A review by selfmythologies
Se questo è un uomo by Primo Levi

5.0

I'm deeply convinced this is a book everyone needs to read in their lifetime.

Let me make this clear: There was a time when I thought I knew 'enough' about the Holocaust. In terms of understanding what it meant for humanity looking forward, the responsibility to never let it happen again , the importance of a culture of remembering - I understood all of that perfectly fine. And also, I'd seen 'The Pianist' and 'Schindler's List', both of which deeply shocked and unsettled me as they should, and visited a lot of memorial sites, what more could I do? Surely everything else would just say the same thing in different ways, and I'd understood now, hadn't I?

As such, I probably would've not read Primo Levi's report about his year in Auschwitz for at least another few years if I hadn't had to for a seminar. It was on my TBR, and I did want to get to it at some point, but there were so many other books I wanted to read first, it would have been dragged along at the bottom of my list for a long time. And that would have been a mistake.
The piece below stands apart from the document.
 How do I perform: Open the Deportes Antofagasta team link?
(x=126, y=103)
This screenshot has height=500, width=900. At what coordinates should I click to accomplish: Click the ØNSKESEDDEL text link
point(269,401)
This book is about dehumanization. Which is easy to understand as an abstract concept, but pretty much impossible to actually grasp. Even when I hurt, or feel worthless, I still feel unmistakably like a human being. I've never not felt like one. How could I possibly understand what it's like to be stripped of the whole of your identity and dignity? Truth is, I can't, but Levi manages to bring you incredibly close with his detailed, yet really matter-of-fact and objective descriptions - the objectivity is almost haunting because it actually 'fits' the process of becoming devoid of any strong emotions perfectly.

Just after a few weeks, he describes, he was completely immersed in the 'world' of the camp, which was its complete own, grotesque nightmare world with rules, hierarchies and morals that were completely removed from the 'normal' world outside. Pretty much automatically, people stopped thinking about anything because work and hunger took up their entire energy, becoming numb to anything but the most animalistic instincts. people started looking out for themselves only, the only way to actually survive was to try and make yourself look better than the rest so you had the chance to 'move up' in the hierarchy and have access to more goods that you could sell to the others for more food - it is pure hell, the lowest point of existence possible, as Levi describes it. No normal terms like 'good' or 'evil' can even apply anymore - everyone has to be immoral to an extent to survive, and no one even has time or energy to reflect on themselves.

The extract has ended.